>> Begin

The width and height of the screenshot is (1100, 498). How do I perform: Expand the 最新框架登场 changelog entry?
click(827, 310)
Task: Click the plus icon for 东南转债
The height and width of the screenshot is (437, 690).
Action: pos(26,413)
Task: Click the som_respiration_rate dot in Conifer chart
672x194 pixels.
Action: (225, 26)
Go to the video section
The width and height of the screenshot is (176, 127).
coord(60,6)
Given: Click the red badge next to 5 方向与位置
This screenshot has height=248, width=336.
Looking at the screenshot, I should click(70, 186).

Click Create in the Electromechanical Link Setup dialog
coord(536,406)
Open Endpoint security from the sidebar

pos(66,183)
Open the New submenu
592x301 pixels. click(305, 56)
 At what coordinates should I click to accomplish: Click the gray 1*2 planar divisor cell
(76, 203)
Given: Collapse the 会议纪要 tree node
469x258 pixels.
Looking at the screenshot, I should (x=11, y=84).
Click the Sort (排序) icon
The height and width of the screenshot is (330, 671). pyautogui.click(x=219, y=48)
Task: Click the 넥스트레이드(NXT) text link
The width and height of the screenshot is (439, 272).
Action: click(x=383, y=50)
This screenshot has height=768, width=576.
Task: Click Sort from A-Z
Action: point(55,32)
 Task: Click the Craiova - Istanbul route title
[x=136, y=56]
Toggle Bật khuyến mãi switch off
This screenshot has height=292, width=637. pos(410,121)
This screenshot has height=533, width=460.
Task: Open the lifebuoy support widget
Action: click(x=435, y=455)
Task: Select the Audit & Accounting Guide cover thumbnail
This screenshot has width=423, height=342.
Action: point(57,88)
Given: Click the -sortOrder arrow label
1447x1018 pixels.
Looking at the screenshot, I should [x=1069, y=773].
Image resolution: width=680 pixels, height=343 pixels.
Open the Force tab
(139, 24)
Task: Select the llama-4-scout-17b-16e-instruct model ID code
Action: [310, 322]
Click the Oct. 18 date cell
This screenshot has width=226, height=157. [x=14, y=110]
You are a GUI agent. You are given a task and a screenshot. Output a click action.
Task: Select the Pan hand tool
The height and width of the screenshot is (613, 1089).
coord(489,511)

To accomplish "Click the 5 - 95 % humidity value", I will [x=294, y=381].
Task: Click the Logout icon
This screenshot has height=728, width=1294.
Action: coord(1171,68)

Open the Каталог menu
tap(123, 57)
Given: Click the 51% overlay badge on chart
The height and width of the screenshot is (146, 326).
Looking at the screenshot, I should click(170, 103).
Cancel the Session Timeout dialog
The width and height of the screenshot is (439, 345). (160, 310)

>> End

#### Directive:
Report every line of the material that contains the string "accomplish", matching case exactly.

#### Answer for the task:
 At what coordinates should I click to accomplish: Click the gray 1*2 planar divisor cell
To accomplish "Click the 5 - 95 % humidity value", I will [x=294, y=381].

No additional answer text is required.